Afin de pouvoir évoluer dans un monde à plus de 9 milliards d’habitants, des virages d’adaptation doivent être empruntés, car comme l’affirme Gonéri Le Cozannet, il ne s’agit pas d’un problème de nombre d’habitants, mais de modes de vie. En s’appuyant sur les analyses du GIEC, l’expert décrit les modes de vie permettant de s'adapter au mieux aux changements environnementaux et à la hausse démographique.

« On pense à des villes végétalisées avec des moyens de transports collectifs, un trafic autorisé réduit au strict minimum, avec des moyens logistiques très efficaces. C’est un mode de vie plutôt urbain, dans des villes assez denses. […] C’est une agriculture basée davantage sur les végétaux, en mangeant moins de viande, de manière à limiter la pression que l’agriculture exerce sur les sols. En faisant tout cela, nous pourrions tout à fait vivre à 10 milliards d’habitants en 2050, en ayant atteint les objectifs de développement durable, c’est-à-dire en réduisant la pauvreté, la faim et en limitant les changements climatiques. »

Les constats des derniers rapports scientifiques sont alarmants : de plus en plus d’épisodes de sécheresse, des régions côtières menacées et surtout une accumulation des catastrophes naturelles laissant les populations les plus vulnérables dans des situations de détresse.

« La littérature scientifique explique que la question de la végétalisation est très importante pour une ville qui s’est adaptée aux changements climatiques. Afin d’atténuer les canicules, il faut créer des îlots de chaleur et atténuer la chaleur urbaine. On peut aussi travailler sur les ombres, la couleur des bâtiments… C’est un objectif compatible avec le fait de préserver au maximum la biodiversité » affirme Gonéri Le Cozannet. « L'inconnue la plus inquiétante, c’est le mode de vie des plus riches à l’avenir. »
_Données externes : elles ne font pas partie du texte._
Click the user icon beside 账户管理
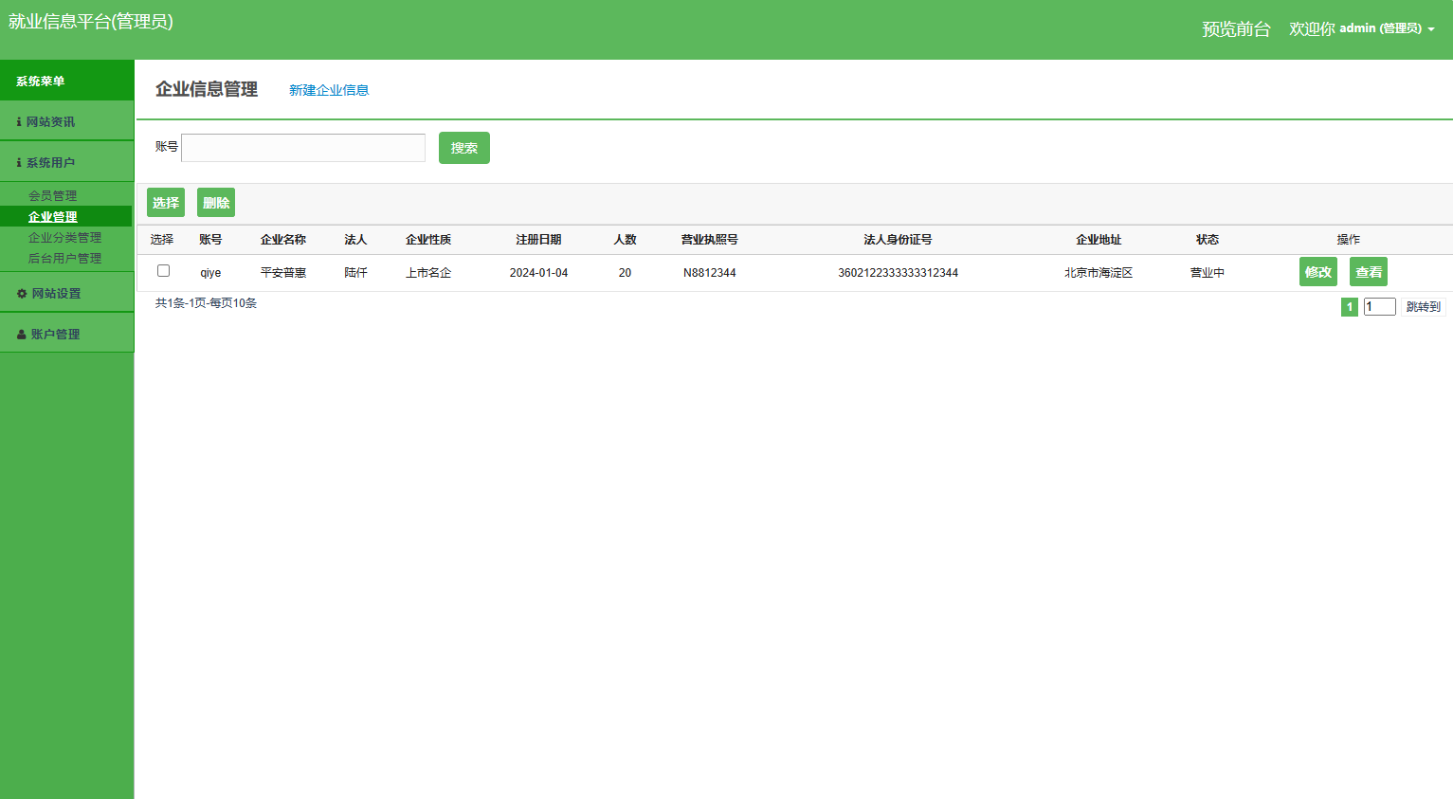Screen dimensions: 1453x799 [22, 335]
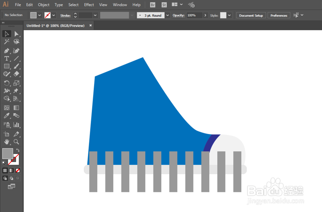The width and height of the screenshot is (322, 212).
Task: Expand the fill color dropdown
Action: [39, 15]
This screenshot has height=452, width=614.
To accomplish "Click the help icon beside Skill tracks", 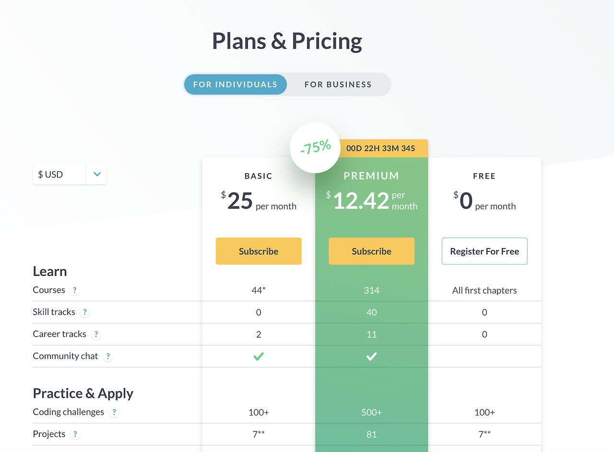I will 84,312.
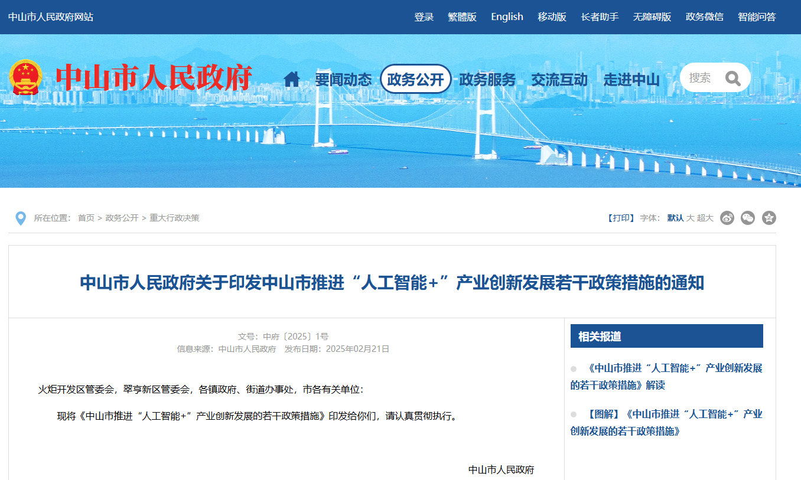This screenshot has width=801, height=480.
Task: Share the page to QZone
Action: (769, 218)
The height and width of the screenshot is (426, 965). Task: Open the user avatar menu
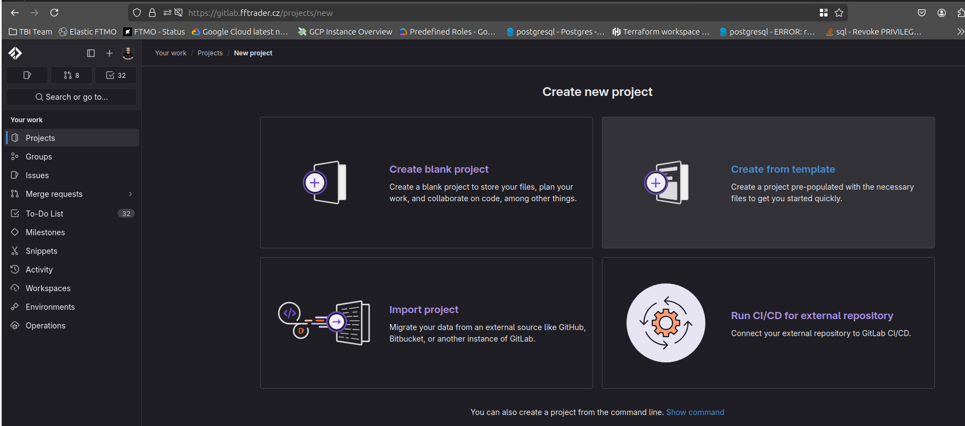pyautogui.click(x=128, y=53)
Les scientifiques sont unanimes, il faut repenser le modèle socio-économique et adapter nos habitudes de consommation « pour que ce modèle soit plus durable, notamment grâce à des techniques d’agroécologie » explique Élise Naccarato. « Tous les modèles socio-économiques prouvent que l’on peut sans problème nourrir tout le monde, mais il faut faire les bons choix économiques. Aujourd’hui, on ne prend pas les bonnes décisions » estime-t-elle. À échelle globale, bien que la consommation des ressources ralentisse, le partage est encore très inégal. « Les ressources, on les a. Le problème, c’est l’inégalité de l’accès aux ressources, les pays riches consomment plus de ressources, émettent plus de CO2. Côté alimentation, on gaspille environ un tiers des ressources alimentaires mondiales d’un bout à l’autre de la chaîne, que ce soit dans la production ou la distribution. […] Depuis les années 1960, on a multiplié par quatre notre consommation de viande, or, c’est l’aliment qui est le plus néfaste pour l’environnement, qui émet le plus de gaz à effet de serre et qui est le plus inégalitaire. Des changements de comportements permettraient de nourrir tout le monde. »

Selon Goneri Le Conazet, il faut maintenant agir sur le retard que l’on prend sur l’adaptation de nos modes de vie. Il faut prendre en main la question de la transition énergétique et celle de la conservation de la biodiversité.